### Consigne écrite 1
Recopiez fidèlement le passage de l'extrait sur la rencontre de Chabanais qui va de « Mais que savons-nous » à « fait quand même. ».
### Consigne écrite 2
Selon l'extrait sur la rencontre de Chabanais, pour quelle raison les participants ont-ils vivement remercié et encouragé Dominique Bussereau ?

### Extrait du texte

+++++

C’est par ces mots qu’Henri De Richemont a salué bruyamment le secrétaire d’Etat aux transports en entrant avec un quart d’heure de retard dans la salle de réunion
de la mairie de Chabanais vendredi matin. Dominique Bussereau lui a répondu qu’il n’y était quand même pour rien, que son père avait bien été cheminot à la SNCF mais qu’il n’y travaillait plus
depuis un certain temps. Le sénateur a renchérit sur le même ton lui répondant du tac au tac : « c’est sans doute pour ça ».
L’assistance s’est esclaffée de rire. L’ambiance était à la bonne humeur et à la complicité pour cette rencontre très attendue entre les associations locales, les
élus, les services de l’Etat et le secrétaire d’Etat aux transports.
Mais que savons-nous de plus après les échanges de cette matinée des perspectives d’amélioration concrètes des conditions de circulation sur le réseau routier
national en Charente ?
Techniquement l’échéance de 2012 pour la mise à deux fois deux voies de Reignac Chevanceaux, les contournements de La Rochefoucauld et de Chabanais semble crédible.
Sur ces trois sites de nombreux signes d’activité semblent rassurer la population quant à la volonté de l’Etat de faire aboutir les chantiers dans les meilleurs délais. Dominique Bussereau a
clairement affirmé sa volonté d’agir dans ce sens et les participants l’ont pour cela vivement remercié et encouragé. Est-ce à dire qu’il n’y aurait plus de raisons d’être inquiet sur les
échéances et sur la qualité future du réseau routier national en Charente ? Pas tout à fait quand même.
Quels sont alors les chainons manquants qui justifient que l’on puisse encore douter du déroulement annoncé des opérations à venir ?

+++++

### Données disponibles
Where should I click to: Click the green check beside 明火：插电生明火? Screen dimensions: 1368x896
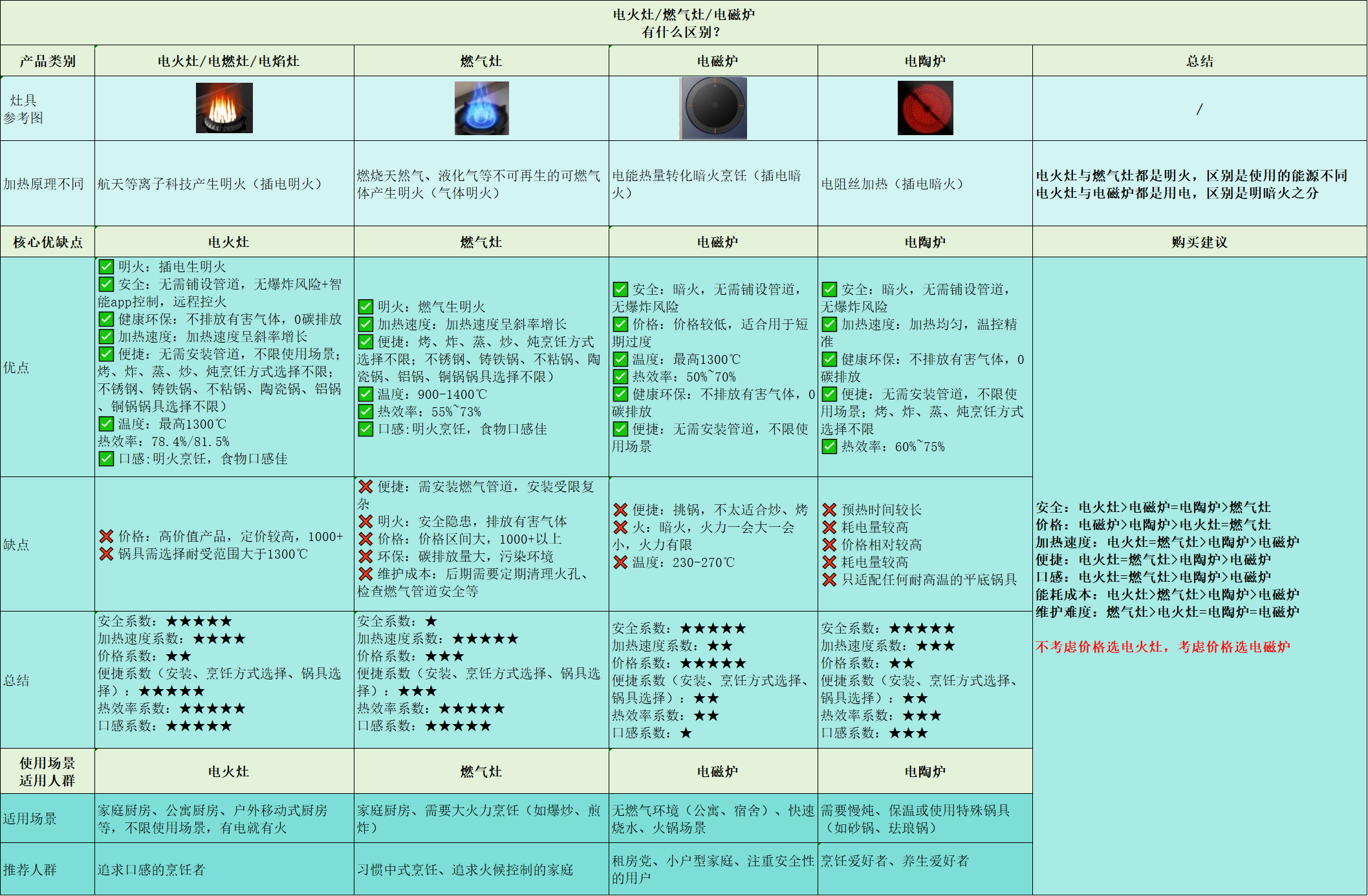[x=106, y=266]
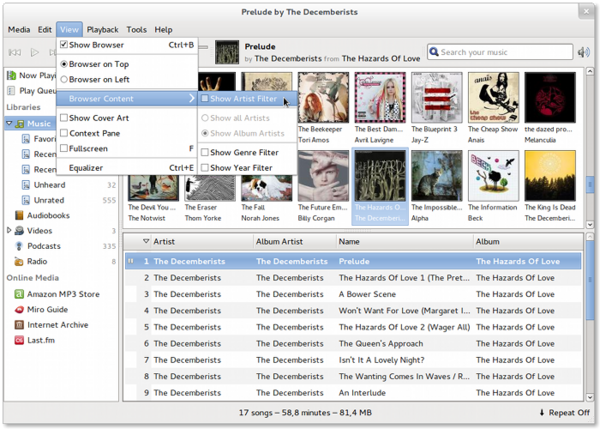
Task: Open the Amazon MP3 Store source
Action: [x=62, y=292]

+++++

### Réponse attendue 1
Mais que savons-nous de plus après les échanges de cette matinée des perspectives d’amélioration concrètes des conditions de circulation sur le réseau routier
national en Charente ?
Techniquement l’échéance de 2012 pour la mise à deux fois deux voies de Reignac Chevanceaux, les contournements de La Rochefoucauld et de Chabanais semble crédible.
Sur ces trois sites de nombreux signes d’activité semblent rassurer la population quant à la volonté de l’Etat de faire aboutir les chantiers dans les meilleurs délais. Dominique Bussereau a
clairement affirmé sa volonté d’agir dans ce sens et les participants l’ont pour cela vivement remercié et encouragé. Est-ce à dire qu’il n’y aurait plus de raisons d’être inquiet sur les
échéances et sur la qualité future du réseau routier national en Charente ? Pas tout à fait quand même.

### Réponse attendue 2
Dominique Bussereau avait clairement affirmé sa volonté d'agir pour que l'État fasse aboutir les chantiers dans les meilleurs délais. Ces chantiers sont la mise à deux fois deux voies de Reignac Chevanceaux et les contournements de La Rochefoucauld et de Chabanais.